Dateline travels to LA’s infamous Skid Row where tiny houses for the homeless are addressing a city crisis.

This week on Dateline reporter Dean Cornish travels to LA’s infamous Skid Row where tiny houses for the homeless are addressing a city crisis.

As the cost of living rises in Australia, the gap between the haves and the have-nots is precariously thin. House and rent prices are skyrocketing – and homelessness is a frightening possibility for more people than ever before.

In Los Angeles, this is already a reality for more than 57,000* people who now live on the city’s streets. Squeezed out of the housing market, the number of homeless has soared by a staggering 23%* in the last year – forcing LA’s City Mayor to declare a homelessness crisis.

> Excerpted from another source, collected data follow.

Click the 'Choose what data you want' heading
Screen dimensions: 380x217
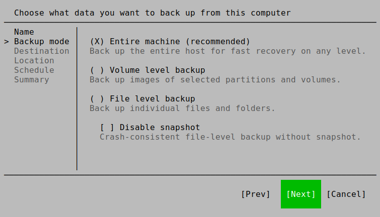[x=152, y=13]
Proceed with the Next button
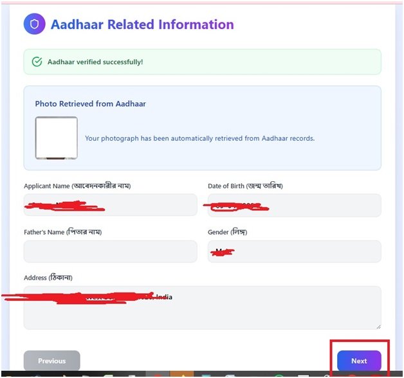The height and width of the screenshot is (378, 404). 358,361
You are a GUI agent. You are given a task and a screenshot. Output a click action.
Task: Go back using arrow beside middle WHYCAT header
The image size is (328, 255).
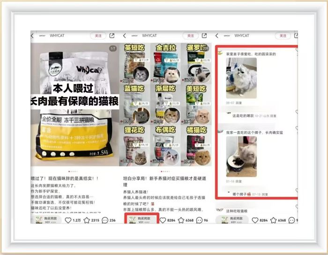(x=123, y=36)
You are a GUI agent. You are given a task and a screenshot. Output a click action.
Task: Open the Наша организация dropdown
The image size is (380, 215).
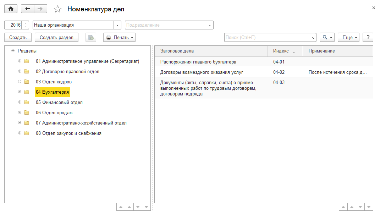tap(117, 25)
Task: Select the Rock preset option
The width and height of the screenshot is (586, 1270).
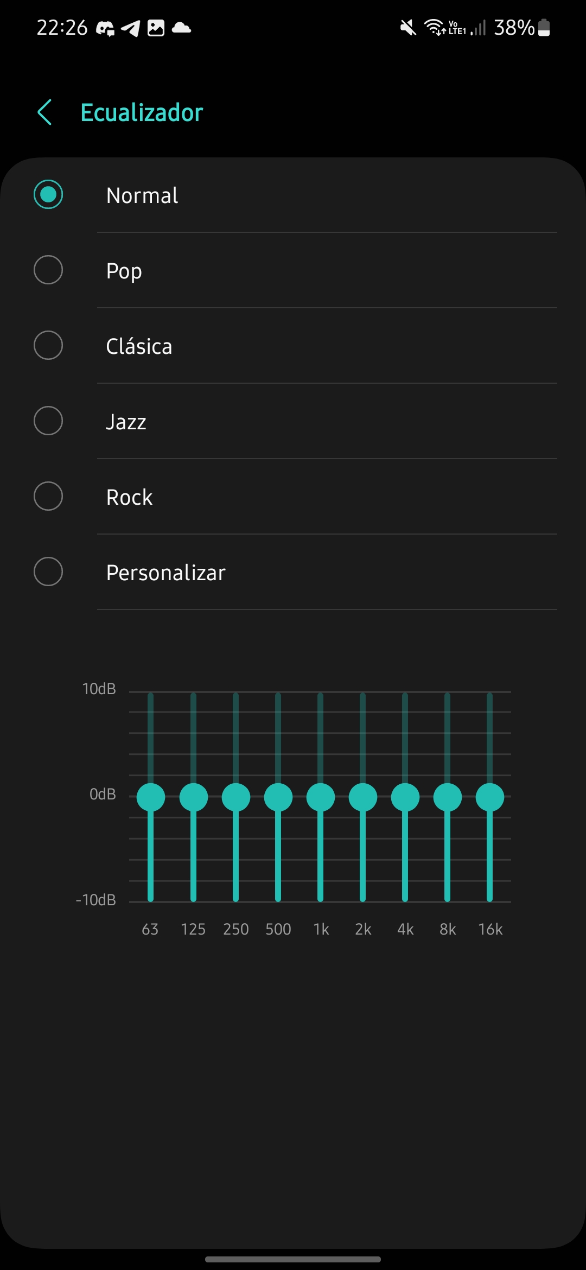Action: [48, 496]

But a controversial pint-sized idea is helping provide a possible short-term solution to the city’s emergency while attracting global support – tiny houses for the homeless.

This Tuesday, Dateline reporter Dean Cornish travels to LA’s infamous Skid Row filming alongside some of the city’s hardest-hit individuals to investigate the homelessness crisis in Hollywood’s backyard. As local authorities struggle to respond, Dean explores how one man is going rogue to try to solve it – one tiny house at a time.

Elvis Summers builds tiny houses to bring dignity to some of the city’s increasing number of homeless. “No one should be homeless. But especially in one of the richest countries in the world”, he tells Dateline.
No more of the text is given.